I keep reflecting… keep trying to pull myself out of my current state… And I’m finding that I’m failing.
If one were to plot my spiritual walk along the narrow road over the past 5 years, it might look something like this:
Of course, there were peaks and troughs. Times when I was being nourished and growing tremendously. Other times when I languished and felt as if I were slipping backwards a few steps (but just a few steps before promptly recovering). But even in the darkest of times in the past, I’d always cling to His word and things often seemed to rebound within the span of a few days or even hours…
Yet somehow, over the past few months, something went dreadfully wrong. On the outside, I managed to appear to be okay. While on the inside, I began a rapid downward plunge to the lowest of lows that I’ve experienced to date. And I guess I’ve been dithering in this mess for too long…
So I saw this sign not too long ago while out wandering (actually, both my excursions were partially brought on by my brooding)…

Yet, sometimes, it’s so hard even to just smile… even a feigned one.
And when it rained that afternoon, I wanted to yell at God. Actually, maybe I just wanted to defy Him. And so I did (or tried to anyway). As the rain poured down, I kept on marching on while getting drenched (maybe that’s why I was sniffling for a few days. I love being an intelligent human being.). But who am I to defy Him? Really? What right do I have or claim do I have against my very Creator? Why is my memory so easily clouded and my mind distracted by the circumstances of today while the countless moments of His faithfulness seem so distant and faint?
When the sky finally cleared… as I was walking along… I noticed…

Even a puddle on the ground… it reflects the light from above… and I couldn’t help but be reminded of my senior year family group… da Faithful Reflections Of Grace. It was truly a year of both struggles and joys… but altogether tremendous growth.
What happened to me? Can I not even be like a mere puddle to faithfully reflect the grace that God has shown me?
And yet, I could not.
AsI kept walking, I saw yet another sign…

And, it was back to the basics. READ GOD’S WORD DAILY! How can I expect to be living a so-called Christian life if I’m starving myself spiritually on a day-to-day basis?
I’m not sure. I don’t think it’s possible.
And thus, the fork in the road. To turn back and run back? Or to turn away, and keep running.

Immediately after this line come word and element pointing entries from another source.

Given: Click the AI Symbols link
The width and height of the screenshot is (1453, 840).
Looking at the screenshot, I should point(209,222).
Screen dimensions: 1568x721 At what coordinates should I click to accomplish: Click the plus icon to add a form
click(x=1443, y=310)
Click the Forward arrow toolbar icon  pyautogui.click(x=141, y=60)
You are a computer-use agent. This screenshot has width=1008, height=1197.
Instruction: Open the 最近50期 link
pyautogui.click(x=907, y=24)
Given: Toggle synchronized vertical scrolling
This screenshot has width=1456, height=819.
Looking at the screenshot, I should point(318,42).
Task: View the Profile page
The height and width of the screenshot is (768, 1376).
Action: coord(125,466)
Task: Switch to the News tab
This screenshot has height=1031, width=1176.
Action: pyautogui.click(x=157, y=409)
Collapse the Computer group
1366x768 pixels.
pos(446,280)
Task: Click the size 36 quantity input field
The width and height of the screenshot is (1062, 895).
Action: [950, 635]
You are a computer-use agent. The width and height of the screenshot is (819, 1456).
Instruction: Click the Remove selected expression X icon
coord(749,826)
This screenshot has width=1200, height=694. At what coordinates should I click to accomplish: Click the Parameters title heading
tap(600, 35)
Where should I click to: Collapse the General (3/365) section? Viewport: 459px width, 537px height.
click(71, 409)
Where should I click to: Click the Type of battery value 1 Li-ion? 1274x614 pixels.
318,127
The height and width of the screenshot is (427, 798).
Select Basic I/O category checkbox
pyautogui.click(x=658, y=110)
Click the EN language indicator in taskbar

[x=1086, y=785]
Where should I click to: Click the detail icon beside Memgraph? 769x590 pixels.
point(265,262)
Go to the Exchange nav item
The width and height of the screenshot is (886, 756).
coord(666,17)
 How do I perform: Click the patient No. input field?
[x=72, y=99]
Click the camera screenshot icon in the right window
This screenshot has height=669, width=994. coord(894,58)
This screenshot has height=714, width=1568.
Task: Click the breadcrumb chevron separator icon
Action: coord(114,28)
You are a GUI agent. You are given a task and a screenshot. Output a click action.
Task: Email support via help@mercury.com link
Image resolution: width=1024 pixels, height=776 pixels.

But it’s not so black and white…
And then…

The Statue of Liberty being bathed in rays of light in the distance…
It was a tad bit overwhelming.
I don’t usually think Oh, that’s a sign and what not (well, not that often)… but throughout the day, I kept feeling that God was trying to tell me something.
Yes. I have freedom. He gave me that. He died for that. And as another Easter season has come and gone, I am yet again reminded that I should be joyous and cling to the freedom He bought for me.
But what is this freedom? Is it a freedom to do whatever I wish, whenever I wish and however I wish? I think not. It’s more a freedom that allows me to escape from the drudgery of this world to be embraced by His light…
And I think the final message was this…

No matter how tough I think I am… I just am not.
I can’t do this alone. I’m tired of doing this alone. I need to crawl back into His arms… yet why is it so hard? Do I even dare? Or shall I find myself fading back into the obscurity of the masses on the wrong road?
Just a bit over a year ago… I said of my upcoming years in NYC…
“Phase III, Moses & 40 years in the Wilderness: After the period of exile, God brings His people out of slavery and leads them back towards the Promised Land. But, they wander in the Wilderness for 40 years… which I’ll say will be the next however-many years beginning in New York.”
Perhaps I brought it all upon myself.
I don’t really know.
I’ve spent weeks trying to determine the next steps.
Winter is fading and spring is here. I think it’s time to start fresh. Wipe the slate clean. Make a new beginning. I’m not sure what exactly that means for me right now… but I don’t think it’s going to be clean or even easy. I’m severely torn. I’ve shared with a small handful of those who’ve bothered to pry… that I’m caught in a rather difficult place. To start fresh. What can I do? Where can I go?